--- Data records Enclosed Below ---
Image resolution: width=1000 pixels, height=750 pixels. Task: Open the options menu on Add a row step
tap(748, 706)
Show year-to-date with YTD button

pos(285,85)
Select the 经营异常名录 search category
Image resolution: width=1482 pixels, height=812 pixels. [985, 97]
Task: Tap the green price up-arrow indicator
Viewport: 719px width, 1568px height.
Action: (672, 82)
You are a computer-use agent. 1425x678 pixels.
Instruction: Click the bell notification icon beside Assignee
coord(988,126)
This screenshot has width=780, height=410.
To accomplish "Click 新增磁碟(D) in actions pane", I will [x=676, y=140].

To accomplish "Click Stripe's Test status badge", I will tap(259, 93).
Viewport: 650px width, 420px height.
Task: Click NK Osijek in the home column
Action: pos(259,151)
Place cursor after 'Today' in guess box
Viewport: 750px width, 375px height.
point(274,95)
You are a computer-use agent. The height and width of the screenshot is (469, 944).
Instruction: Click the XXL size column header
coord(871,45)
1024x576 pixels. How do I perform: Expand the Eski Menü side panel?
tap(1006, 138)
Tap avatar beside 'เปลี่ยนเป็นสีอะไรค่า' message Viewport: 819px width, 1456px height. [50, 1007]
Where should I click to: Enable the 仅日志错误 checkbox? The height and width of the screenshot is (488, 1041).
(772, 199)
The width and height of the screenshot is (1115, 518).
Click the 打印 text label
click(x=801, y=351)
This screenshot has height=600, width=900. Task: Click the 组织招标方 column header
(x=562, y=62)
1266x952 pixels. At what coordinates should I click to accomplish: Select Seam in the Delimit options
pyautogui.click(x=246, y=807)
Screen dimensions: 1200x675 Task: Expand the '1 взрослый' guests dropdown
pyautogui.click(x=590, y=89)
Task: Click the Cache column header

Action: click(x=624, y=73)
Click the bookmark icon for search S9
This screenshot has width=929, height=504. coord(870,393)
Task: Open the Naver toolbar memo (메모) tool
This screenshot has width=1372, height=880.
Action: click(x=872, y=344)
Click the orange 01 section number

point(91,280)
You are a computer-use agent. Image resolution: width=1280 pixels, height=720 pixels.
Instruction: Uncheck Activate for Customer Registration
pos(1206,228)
--- End of Enclosed Data records ---
▶ Problem to work on
Only the number should be given: how many lines in the entries above contain the string "computer"?

▶ Solution to this exercise
3